In 1989-1990, James Clark wrote and released groff.  It wasn't
literately programmed nor implemented in a readable programming
language, but was assuredly free[5] and gratis.  But by this time much
of troff's lunch had been eaten by TeX.

groff was pretty successful, and many of the remaining users of Unix
troff threw it over in favor of the GNU implementation.  This was aided
by groff's aggressive absorption/reimplementation of some Sun extensions
to man(7)--since Sun workstations were phenomenally popular among the
sorts of Unix nerds who spent their entire lives at universities--but
more important in my opinion was groff's embrace of a great many
extended features from sqtroff, a now nearly forgotten descendant of
Unix troff produced by a Canadian company called SoftQuad.[6]

But not far into the 1990s, as groff's star rose in the limited skies of
the Unix world, Microsoft made a play to kill Unix, while at the same
time its brilliant, visionary founder with an unerring ability to
predict the future,[7] failed to anticipate the importance of the Web as
an application (in the OSI model sense).  So a whole lot of Unix
developer energy was directed toward adoption and improvement of the
Linux kernel and BSD systems as "back-end" platforms for "delivery of
content", and into the development of skill with tools for the
presentation of that content in a Web browser.  Initially, this meant
presenting HTML.  And it's not easy to get a *roff to turn out HTML, in
part because HTML's original design was pretty dire.
<MARQUEE><BLINK>Worse is better!</BLINK></MARQUEE>

This narrow, obsessive focus on Linux and BSD solely as a network
switches and web content delivery engines, rather than as development
environments (for which Unix was originally purposed) or as platforms
for knowledge workers in general (those benighted souls who devote most
of their labor to the absorption, analysis, and composition of natural
languages rather than machine-interpretable ones) sucked a lot of energy
away from *roff, and much of what remained got funneled into TeX.  With,
perhaps, some of the consequences of which you complained above.  But
the main outcome in *roff macro package land was that groff maintained
its reimplementations of AT&T's man(7), ms(7), and mm(7), and, thanks to
the free licensing, adopted BSD's me(7) and mdoc(7)...oh, I forgot to
cover mdoc(7).

Okay, well, that project documents its own history amply,[8] but in a
nutshell, the Berkeley CSRG decided that man(7) sucked, mainly, I think,
because it lacked semantic tagging.  Importantly, they realized this way
before Tim Berners-Lee did.  Cynthia Livingston took 2 cracks at solving
the problem of writing a macro package for composition of semantically
oriented man pages.  (I could be mistaken here, and that someone else
wrote the first one, now called "old mdoc".)  mdoc(7) caught on like
wildfire in the BSDs and not so much anywhere else, though you will find
the occasional champion of it elsewhere.

In an echo of your original (implied) question, the historical reasons
for the multiplicity of BSDs are also worth pursuing.  And since a huge
email archive of Theo de Raadt's fight with Charles Hannum is available
on the Web, it's more authoritative, more entertaining, and even less
edifying of human nature than my account here.

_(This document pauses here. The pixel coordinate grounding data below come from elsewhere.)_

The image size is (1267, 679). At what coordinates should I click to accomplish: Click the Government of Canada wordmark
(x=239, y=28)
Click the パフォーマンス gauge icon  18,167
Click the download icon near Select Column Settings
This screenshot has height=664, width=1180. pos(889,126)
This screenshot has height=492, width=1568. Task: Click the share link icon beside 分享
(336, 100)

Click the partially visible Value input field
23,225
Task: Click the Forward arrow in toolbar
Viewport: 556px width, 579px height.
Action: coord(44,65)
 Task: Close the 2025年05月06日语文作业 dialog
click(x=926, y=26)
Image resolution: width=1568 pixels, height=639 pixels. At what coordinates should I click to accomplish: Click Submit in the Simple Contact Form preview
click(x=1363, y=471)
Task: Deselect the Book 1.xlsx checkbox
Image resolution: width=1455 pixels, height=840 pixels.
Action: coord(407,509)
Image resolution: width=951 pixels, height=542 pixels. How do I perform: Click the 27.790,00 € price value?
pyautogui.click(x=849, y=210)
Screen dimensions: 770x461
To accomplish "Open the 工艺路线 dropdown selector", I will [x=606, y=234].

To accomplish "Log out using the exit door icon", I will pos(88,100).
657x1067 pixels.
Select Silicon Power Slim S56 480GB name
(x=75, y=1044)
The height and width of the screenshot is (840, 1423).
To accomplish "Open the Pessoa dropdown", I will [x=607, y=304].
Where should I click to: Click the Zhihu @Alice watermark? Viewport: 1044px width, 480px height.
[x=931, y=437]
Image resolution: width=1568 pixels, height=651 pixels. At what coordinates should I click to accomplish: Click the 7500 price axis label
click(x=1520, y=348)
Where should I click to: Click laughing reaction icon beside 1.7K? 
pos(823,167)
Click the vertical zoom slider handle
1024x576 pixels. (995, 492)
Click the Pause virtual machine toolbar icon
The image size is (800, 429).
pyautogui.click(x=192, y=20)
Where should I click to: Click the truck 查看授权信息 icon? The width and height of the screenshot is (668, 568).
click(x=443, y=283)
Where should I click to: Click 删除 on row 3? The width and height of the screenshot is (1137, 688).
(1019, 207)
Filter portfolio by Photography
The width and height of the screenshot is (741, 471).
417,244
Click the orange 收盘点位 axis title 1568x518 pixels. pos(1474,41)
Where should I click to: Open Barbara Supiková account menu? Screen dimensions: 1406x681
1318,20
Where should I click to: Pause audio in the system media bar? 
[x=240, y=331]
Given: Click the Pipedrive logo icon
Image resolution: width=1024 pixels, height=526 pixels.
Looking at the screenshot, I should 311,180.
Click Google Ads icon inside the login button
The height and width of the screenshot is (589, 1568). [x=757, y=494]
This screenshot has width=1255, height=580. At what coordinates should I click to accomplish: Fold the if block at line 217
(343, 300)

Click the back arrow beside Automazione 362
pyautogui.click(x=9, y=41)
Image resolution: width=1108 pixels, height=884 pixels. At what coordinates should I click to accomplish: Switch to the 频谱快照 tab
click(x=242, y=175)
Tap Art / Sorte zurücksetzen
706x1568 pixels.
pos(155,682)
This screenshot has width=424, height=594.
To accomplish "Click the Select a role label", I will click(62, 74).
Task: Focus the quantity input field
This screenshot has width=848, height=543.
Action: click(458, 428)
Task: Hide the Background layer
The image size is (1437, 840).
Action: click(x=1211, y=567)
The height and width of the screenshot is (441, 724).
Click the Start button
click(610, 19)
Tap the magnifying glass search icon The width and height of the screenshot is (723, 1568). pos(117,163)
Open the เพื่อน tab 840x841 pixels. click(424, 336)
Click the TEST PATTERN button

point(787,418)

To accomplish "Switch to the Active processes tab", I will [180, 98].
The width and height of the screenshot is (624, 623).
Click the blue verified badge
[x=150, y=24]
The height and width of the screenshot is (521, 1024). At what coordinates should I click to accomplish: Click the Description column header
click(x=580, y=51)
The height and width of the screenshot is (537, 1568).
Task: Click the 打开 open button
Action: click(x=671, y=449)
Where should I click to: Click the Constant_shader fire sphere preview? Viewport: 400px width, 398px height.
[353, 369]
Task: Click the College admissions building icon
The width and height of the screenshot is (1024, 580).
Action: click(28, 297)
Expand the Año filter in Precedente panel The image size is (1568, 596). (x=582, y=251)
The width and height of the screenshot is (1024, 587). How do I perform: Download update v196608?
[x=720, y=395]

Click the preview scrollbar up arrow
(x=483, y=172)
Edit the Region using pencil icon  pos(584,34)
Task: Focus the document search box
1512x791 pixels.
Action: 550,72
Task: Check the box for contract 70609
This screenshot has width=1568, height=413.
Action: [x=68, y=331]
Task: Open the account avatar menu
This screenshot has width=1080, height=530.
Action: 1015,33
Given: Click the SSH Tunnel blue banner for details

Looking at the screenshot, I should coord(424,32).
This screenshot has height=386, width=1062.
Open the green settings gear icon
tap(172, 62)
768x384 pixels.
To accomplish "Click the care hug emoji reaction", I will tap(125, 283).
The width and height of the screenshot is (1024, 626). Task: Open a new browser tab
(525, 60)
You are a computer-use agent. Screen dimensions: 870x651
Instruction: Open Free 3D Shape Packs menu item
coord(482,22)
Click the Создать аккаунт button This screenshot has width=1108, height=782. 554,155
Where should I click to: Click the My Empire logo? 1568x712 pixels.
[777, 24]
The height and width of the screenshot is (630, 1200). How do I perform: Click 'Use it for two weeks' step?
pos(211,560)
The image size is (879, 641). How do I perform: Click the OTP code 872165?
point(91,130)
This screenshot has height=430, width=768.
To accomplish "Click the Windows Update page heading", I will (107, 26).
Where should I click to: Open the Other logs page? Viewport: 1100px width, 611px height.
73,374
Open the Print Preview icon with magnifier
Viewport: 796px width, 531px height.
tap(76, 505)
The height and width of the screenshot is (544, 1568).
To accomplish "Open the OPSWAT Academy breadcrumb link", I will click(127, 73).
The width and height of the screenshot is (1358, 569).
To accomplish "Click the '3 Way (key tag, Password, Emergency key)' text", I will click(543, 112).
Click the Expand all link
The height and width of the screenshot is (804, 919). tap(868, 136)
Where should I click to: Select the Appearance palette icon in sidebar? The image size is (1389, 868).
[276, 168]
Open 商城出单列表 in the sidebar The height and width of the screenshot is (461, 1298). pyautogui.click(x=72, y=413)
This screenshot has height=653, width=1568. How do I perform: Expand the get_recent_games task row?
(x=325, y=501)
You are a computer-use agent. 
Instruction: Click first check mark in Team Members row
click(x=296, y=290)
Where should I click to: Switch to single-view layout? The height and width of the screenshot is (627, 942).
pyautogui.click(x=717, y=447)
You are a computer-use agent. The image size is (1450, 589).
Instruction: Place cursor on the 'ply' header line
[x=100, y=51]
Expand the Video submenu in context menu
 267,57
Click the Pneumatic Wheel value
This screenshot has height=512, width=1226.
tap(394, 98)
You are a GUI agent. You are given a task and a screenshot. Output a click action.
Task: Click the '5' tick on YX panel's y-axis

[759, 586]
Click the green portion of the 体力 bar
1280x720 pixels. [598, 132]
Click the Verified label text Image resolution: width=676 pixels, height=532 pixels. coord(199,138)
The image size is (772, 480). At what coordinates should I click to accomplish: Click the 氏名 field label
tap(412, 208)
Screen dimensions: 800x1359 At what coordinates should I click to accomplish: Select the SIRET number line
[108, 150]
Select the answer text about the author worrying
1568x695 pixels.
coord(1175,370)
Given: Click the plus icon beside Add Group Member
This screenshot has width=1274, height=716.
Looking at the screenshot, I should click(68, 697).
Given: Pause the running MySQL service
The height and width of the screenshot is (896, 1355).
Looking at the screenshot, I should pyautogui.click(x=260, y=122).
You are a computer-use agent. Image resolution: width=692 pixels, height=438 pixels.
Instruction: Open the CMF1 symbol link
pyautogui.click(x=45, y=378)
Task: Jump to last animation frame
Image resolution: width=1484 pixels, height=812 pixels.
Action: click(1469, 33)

But we can end our story on a positive note!

In 2002, Peter Schaffter looked at the state of groff, decided it was
too damned hard to learn (it may be), that the existing macro packages
had been stagnating for years (they certainly had) and determined to
solve both problems at once by writing a new macro package that was sui
generis and went to great lengths not to document itself in terms of the
underlying formatting engine.  Peter has told me (correct me if I
misstate this) that he wishes he'd had my improvements to groff's
documentation when he first encountered it, but after observing how much
work it has required, he'd still have taken the route he did.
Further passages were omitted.